Wealthy people certainly can afford to smoke and drink all they want, it's just the poor people who aren't allowed with sin taxes. Just doesn't sit right with me.


not OP but I guess because they hit the poorer segment of the population and it's an income that comes from exploiting an addiction.

There is no sin tax for very wealthy people with very bad habits, like traveling with their private jets.

On the other hand as a smoker I am 100% in favour of the ban on smokes in public places.

Maybe more bans and less sin taxes could be a better option, I'm not sure myself, but I can see why someone could consider them borderline immoral.


because cigarettes and alcohol are drugs.


What is your definition of drugs and why are drugs immoral?


Poor people are compensated by separate welfare programs.
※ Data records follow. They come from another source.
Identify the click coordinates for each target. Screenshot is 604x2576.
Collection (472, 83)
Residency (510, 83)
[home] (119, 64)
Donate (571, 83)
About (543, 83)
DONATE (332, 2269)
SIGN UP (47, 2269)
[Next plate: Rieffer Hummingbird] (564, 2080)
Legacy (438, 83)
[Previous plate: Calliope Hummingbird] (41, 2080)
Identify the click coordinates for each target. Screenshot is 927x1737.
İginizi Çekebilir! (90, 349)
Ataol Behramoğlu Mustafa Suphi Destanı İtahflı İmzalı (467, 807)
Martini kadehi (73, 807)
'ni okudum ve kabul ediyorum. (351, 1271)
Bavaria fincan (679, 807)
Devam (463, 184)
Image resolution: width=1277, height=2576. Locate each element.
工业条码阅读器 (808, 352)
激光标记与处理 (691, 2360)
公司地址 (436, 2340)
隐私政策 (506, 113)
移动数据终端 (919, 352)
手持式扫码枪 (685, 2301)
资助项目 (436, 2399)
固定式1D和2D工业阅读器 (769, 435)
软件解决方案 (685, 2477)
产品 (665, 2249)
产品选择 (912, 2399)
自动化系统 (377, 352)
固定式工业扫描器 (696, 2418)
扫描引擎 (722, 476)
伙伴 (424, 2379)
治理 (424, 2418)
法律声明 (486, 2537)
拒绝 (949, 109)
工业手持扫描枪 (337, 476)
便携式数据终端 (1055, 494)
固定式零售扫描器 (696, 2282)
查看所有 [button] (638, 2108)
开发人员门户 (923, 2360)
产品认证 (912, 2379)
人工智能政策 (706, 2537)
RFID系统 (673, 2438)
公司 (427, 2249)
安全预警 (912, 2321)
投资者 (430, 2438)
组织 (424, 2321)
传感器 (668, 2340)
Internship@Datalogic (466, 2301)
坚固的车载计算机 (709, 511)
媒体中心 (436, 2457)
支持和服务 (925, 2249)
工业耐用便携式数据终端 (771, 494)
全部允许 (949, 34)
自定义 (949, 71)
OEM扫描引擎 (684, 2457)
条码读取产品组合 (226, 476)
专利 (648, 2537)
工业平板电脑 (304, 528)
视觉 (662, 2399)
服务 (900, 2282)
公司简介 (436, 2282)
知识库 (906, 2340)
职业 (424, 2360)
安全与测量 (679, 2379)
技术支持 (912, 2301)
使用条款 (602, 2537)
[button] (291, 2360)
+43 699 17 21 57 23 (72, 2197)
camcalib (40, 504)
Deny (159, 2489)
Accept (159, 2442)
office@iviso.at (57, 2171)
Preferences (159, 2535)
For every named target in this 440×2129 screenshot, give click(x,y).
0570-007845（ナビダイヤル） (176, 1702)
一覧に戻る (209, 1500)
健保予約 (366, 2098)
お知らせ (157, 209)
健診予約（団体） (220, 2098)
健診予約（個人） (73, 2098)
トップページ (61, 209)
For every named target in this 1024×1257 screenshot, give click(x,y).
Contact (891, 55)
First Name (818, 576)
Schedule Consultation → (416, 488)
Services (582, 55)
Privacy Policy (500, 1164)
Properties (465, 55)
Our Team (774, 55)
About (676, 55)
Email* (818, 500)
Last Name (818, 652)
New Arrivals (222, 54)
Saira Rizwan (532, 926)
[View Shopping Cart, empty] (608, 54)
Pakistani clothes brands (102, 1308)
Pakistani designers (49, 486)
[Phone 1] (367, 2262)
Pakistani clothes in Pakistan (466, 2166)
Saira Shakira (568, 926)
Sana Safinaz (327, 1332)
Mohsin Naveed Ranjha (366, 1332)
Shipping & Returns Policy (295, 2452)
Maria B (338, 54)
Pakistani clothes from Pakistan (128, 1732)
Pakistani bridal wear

Groundbreaking theory - Set the legal age to smoke at 18 then increase this age by 1 year every year after.

Everyone who can smoke now gets to continue their quest to die of a debilitating cancer. Children are protected as it will never be legal for them and eventually my tax bill will start to drop as the 200 IQ galaxy brains die out over 50 or so years.

There, i've solved socialised healthcare in the sensible world.


Most smokers start before 18. Your plan may work anyway, because the way 16 year-olds start is by bumming smokes off their 18 year-old friends. So people would start at 17, 18, 19 as the legal age rose to 19, 20, 21.


Or slowly increment the tax over time. Until it’s impossible for anyone but billionaires to smoke. Maybe leave it at just the right amount so the 0.1% does it as a status thing and start dying out.